Could you filter the data below down to the lines that hold the word "agent"?

PROVIDED INFORMATION –
>>
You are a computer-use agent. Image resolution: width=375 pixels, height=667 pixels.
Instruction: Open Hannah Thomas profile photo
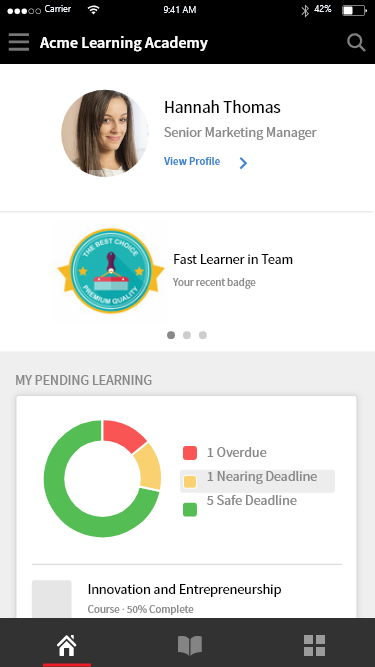(105, 133)
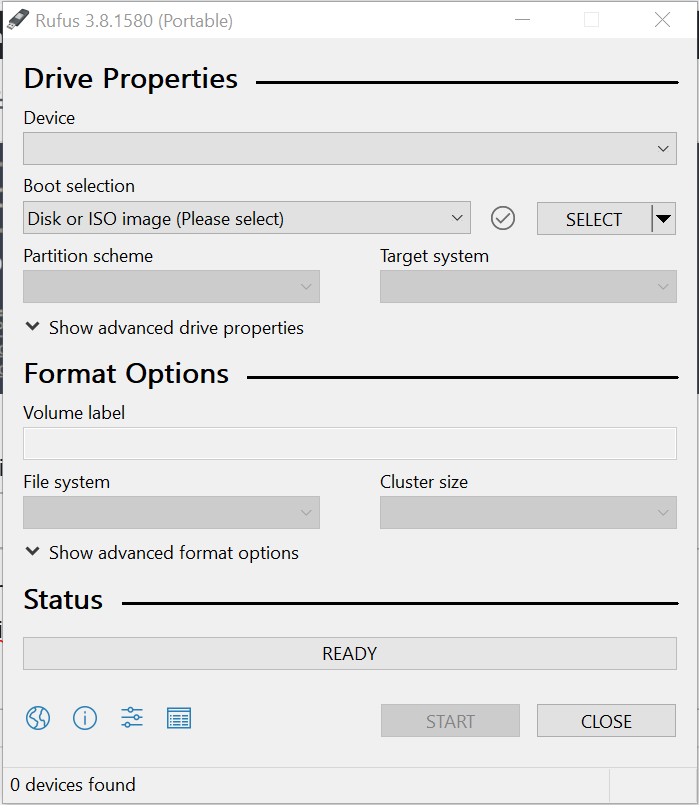This screenshot has height=805, width=699.
Task: Open the Boot selection dropdown
Action: tap(246, 218)
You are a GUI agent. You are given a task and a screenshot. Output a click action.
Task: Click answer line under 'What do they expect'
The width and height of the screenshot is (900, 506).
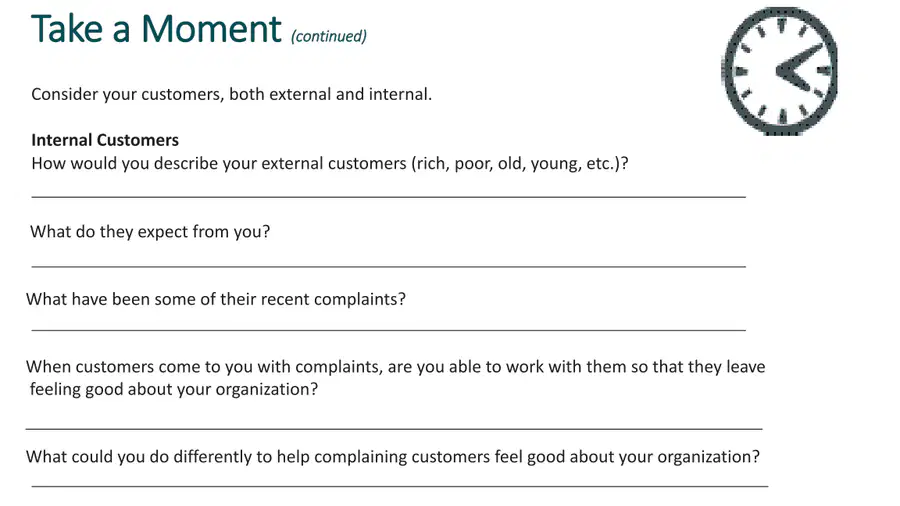tap(389, 266)
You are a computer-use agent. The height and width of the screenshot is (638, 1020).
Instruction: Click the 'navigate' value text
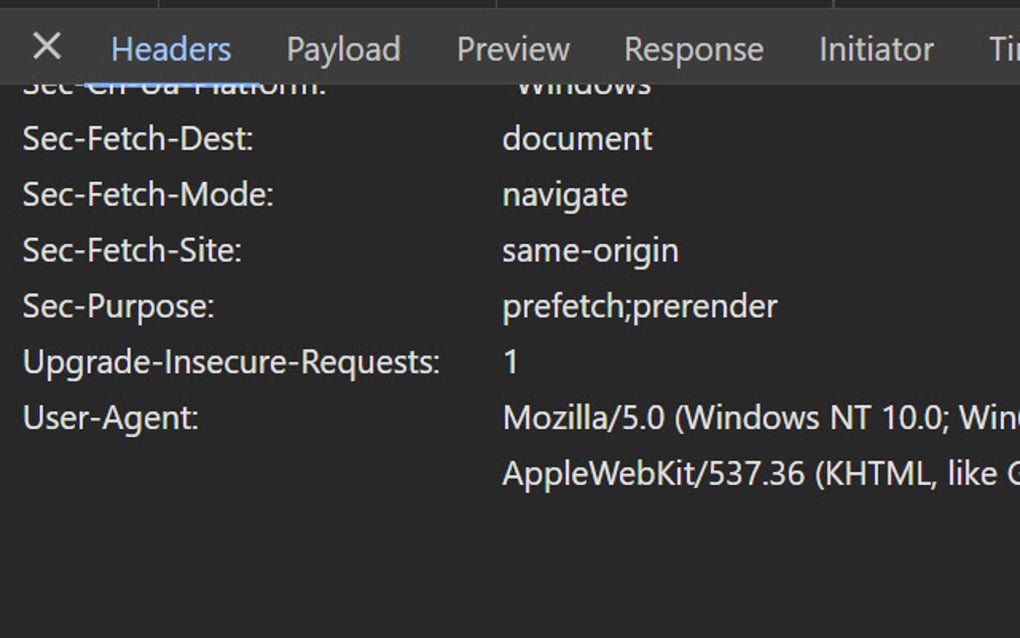coord(565,195)
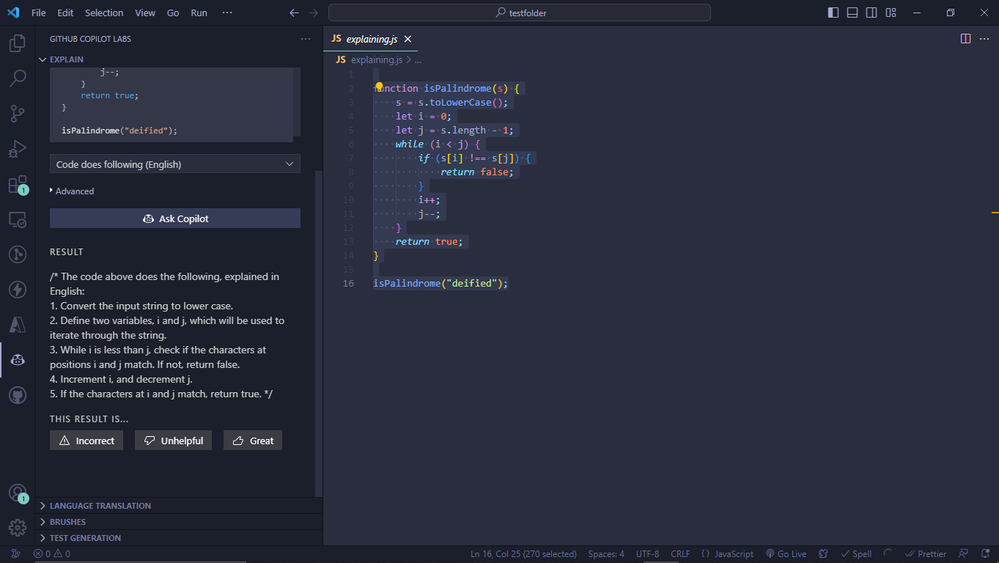Open the Explorer view in activity bar
This screenshot has width=999, height=563.
coord(17,43)

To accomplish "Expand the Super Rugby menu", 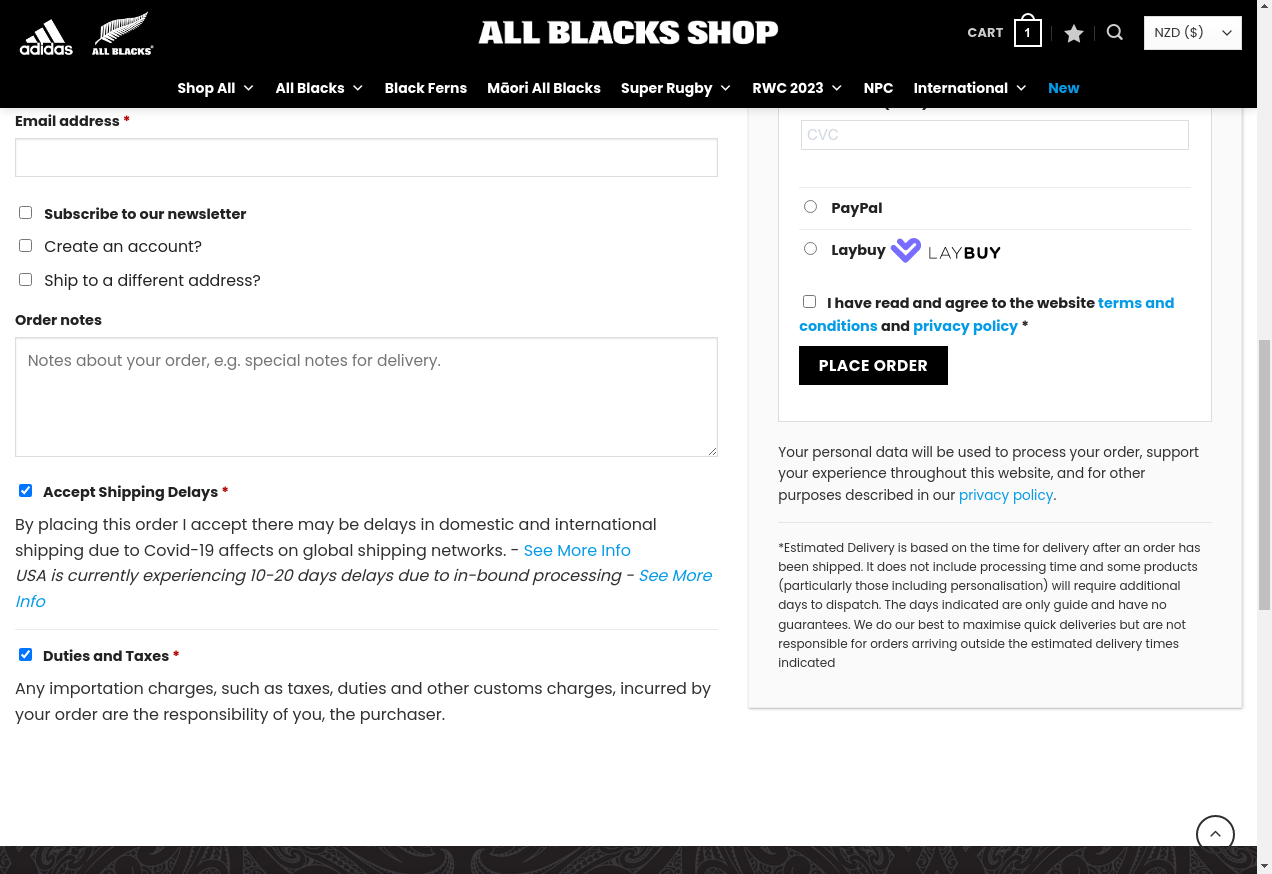I will point(676,88).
<<
RESULT –
You are a computer-use agent. Image resolution: width=375 pixels, height=667 pixels.
You are a GUI agent. You are given a task and a screenshot. Output a click action.
You are a computer-use agent. The height and width of the screenshot is (638, 1020).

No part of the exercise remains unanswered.